Pelo que se percebe verifica-se uma indefinição quanto à escolha dos dois senadores. Uma vaga parece certa: a do senador Marcelo Crivella. Ele vem obtendo 20% dos votos, o que será suficiente para reconduzi-lo para mais oito anos no Senado. Mas 20% são 20% e os candidatos são muitos. Picciani depende de Cabral e da capacidade que este tiver de transferir votos. Cesar Maia aparece com surpreendentes 10% para a desadiministração que fez. Porém parece mais forte, mais incisivo do que Picciani. Assim, acrescenta votos a Gabeira que podem se tornar decisivos. Não apenas para o Senado, mas para o governo.

Somando dez por cento a Fernando Gabeira, Cesar pode conduzir o desfecho para o segundo turno, ou entre Cabral e Gabeira, ou entre o atual governador e seu antecessor no Palácio Guanabara. A chapa de deputados federais pouco importa em matéria de votos ao governador. Já os candidatos a estadual surgem com mais peso, em função de sua proximidade com as comunidades.

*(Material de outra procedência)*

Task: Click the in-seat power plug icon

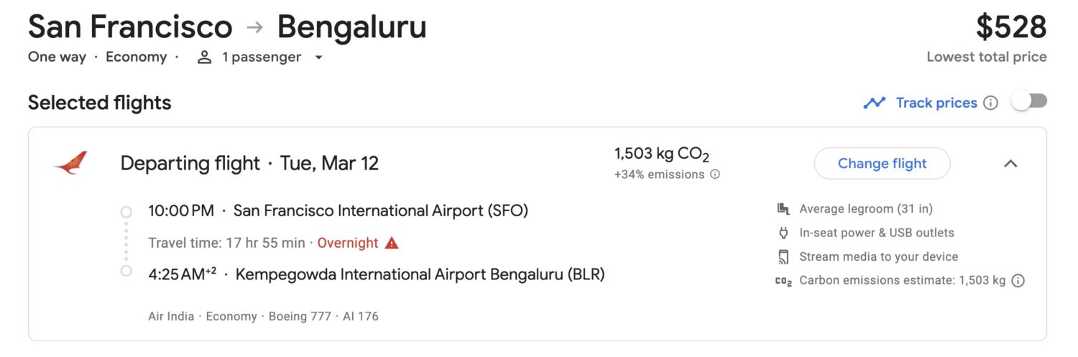Action: 783,233
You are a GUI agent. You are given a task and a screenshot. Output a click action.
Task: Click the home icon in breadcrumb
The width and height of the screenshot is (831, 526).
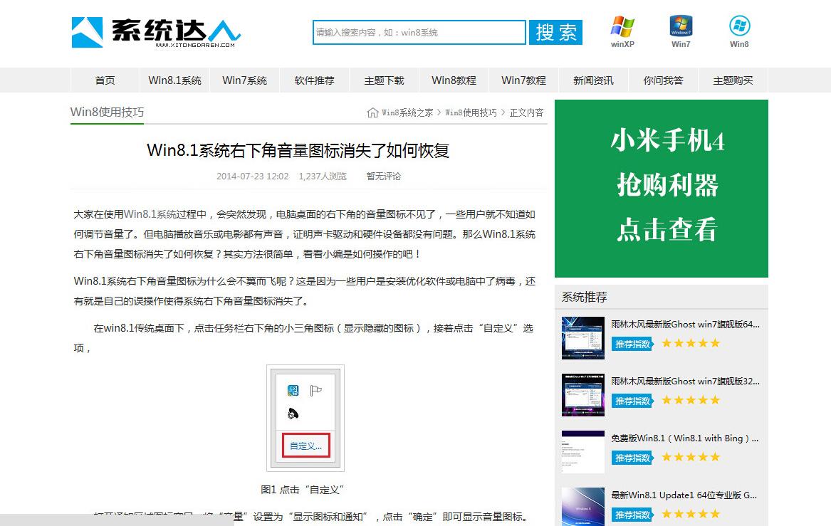(372, 112)
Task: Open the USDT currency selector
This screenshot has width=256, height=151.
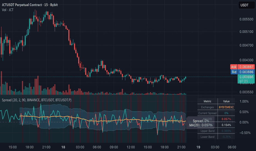Action: [246, 5]
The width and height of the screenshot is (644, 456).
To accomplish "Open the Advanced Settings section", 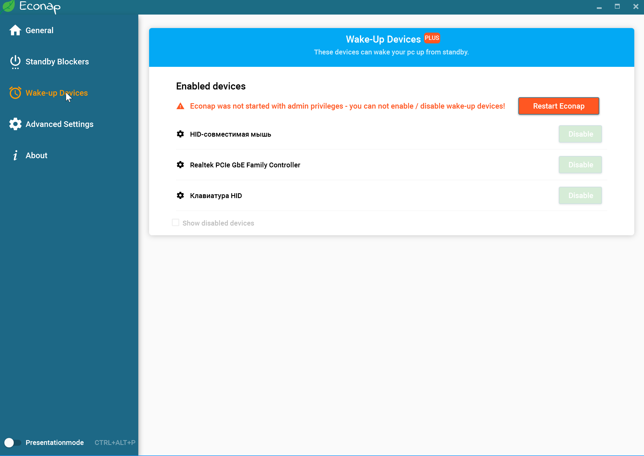I will pyautogui.click(x=59, y=124).
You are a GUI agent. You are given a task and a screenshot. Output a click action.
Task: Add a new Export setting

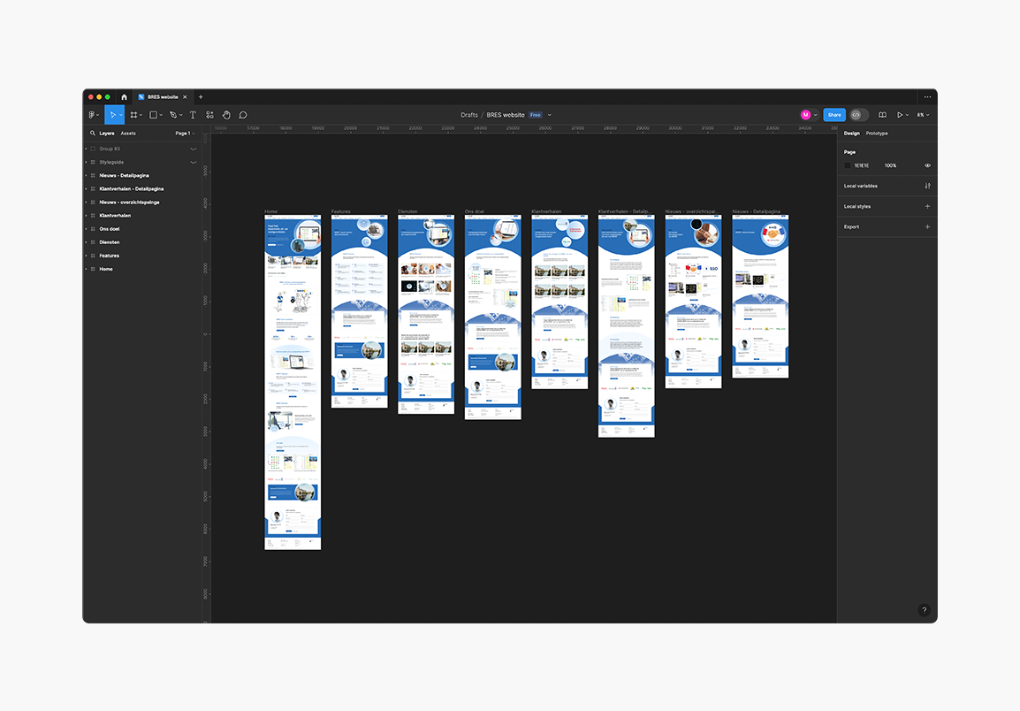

Se Cesar acrescentar dez pontos a Gabeira, este, com o apoio da cidade do Rio decidirá o segundo turno contra Cabral. Caso contrário, Sergio Cabral e Garotinho deixam uma dúvida no ar, partindo do rumo que for adotado por Gabeira e Cesar. O mais viável, entretanto, é que o segundo turno coloque frente a frente Gabeira e Cabral em função do nível mais alto em que se encontra o deputado verde. Mas terá que dividir dois palanques: o de Marina da Silva e José Serra. Neste ponto, a candidatura Marina Silva poderá semear algo para Gabeira, e Ciro prejudicar o PT em São Paulo, encontrando dificuldade em enfrentar Geraldo Alckmin. Afinal Ciro é um adventista na terra paulista. Não terá muito que dizer ao eleitorado. Os candidatos ao Senado precisam esquentar a campanha, ainda fria. No Rio, por exemplo, a vereadora Teresa Bergher esquentaria muito mais a chapa de Gabeira do que Aspásia Camargo, de baixa combatividade. Campanha tem de possuir vibração. Se a razão não resolve, é preciso disposição esportiva para enfrentar o eleitorado e as urnas. Só com raciocínio serenos não se chega  lá. No meio de tudo isso, a dúvida, é saber quem vai a final com Sergio: se Gabeira ou Garotinho. Um turno só não dá para resolver o enigma que aguarda o caminho das urnas e dos votos.